• Порядок выполнения:
Продублируйте дословно фрагмент листинга от строки, содержащей «Describe the element at coordinates (343, 468)», до строки, содержащей «MIL-FCN (ICLR 2015)», включая обе эти строки. Изображения в ответ не включайте.

==== Сохранённые данные

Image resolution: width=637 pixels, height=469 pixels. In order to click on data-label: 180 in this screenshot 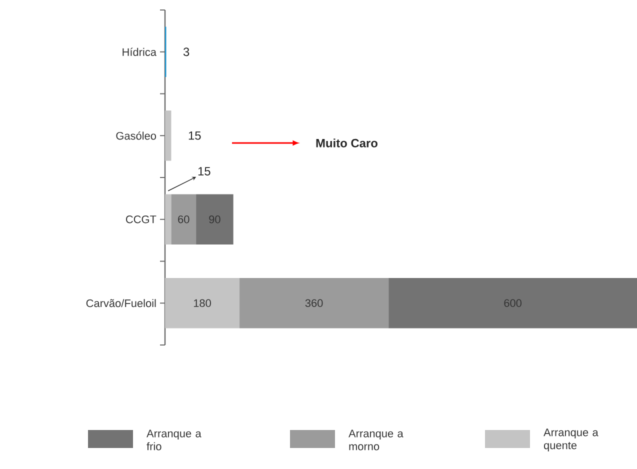, I will do `click(202, 303)`.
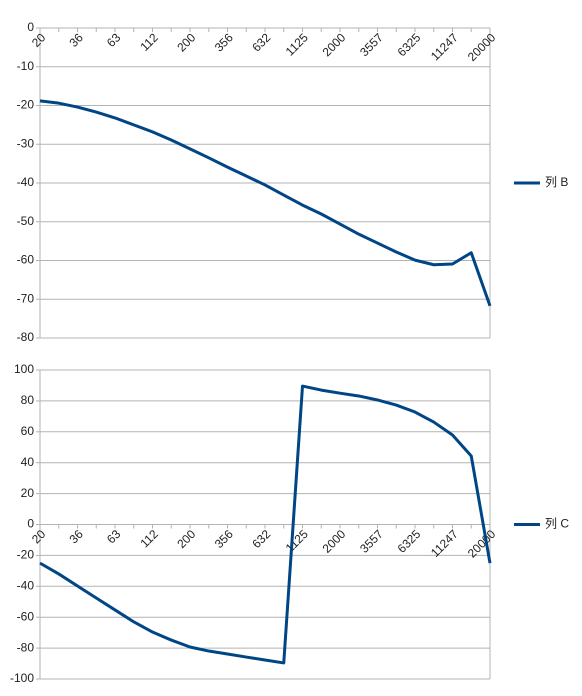  Describe the element at coordinates (24, 369) in the screenshot. I see `y-tick-label: 100` at that location.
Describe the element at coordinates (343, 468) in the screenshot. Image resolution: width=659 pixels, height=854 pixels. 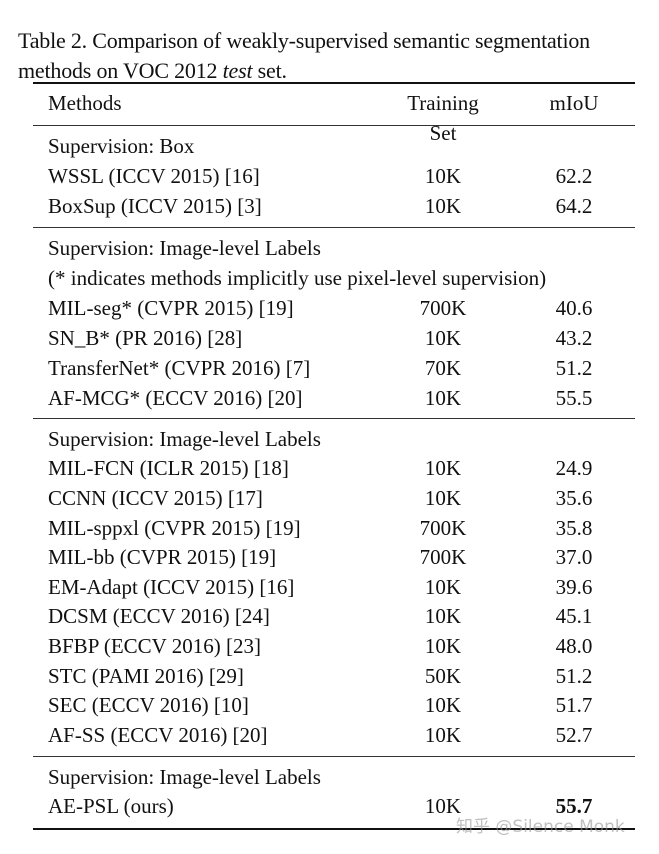
I see `table-row: MIL-FCN (ICLR 2015) [18] 10K 24.9` at that location.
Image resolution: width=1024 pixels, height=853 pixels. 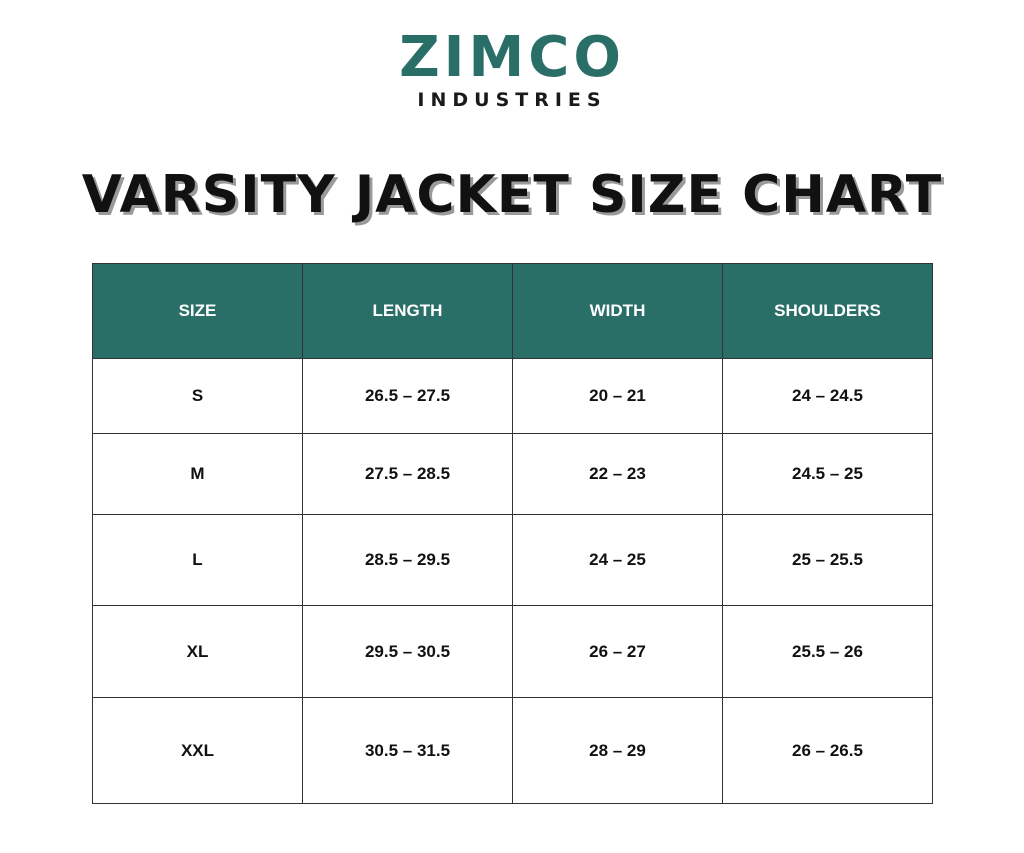 What do you see at coordinates (198, 652) in the screenshot?
I see `table-cell: XL` at bounding box center [198, 652].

========

• Выполненное задание:
Describe the element at coordinates (343, 468) in the screenshot. Image resolution: width=659 pixels, height=854 pixels. 
I see `table-row: MIL-FCN (ICLR 2015) [18] 10K 24.9` at that location.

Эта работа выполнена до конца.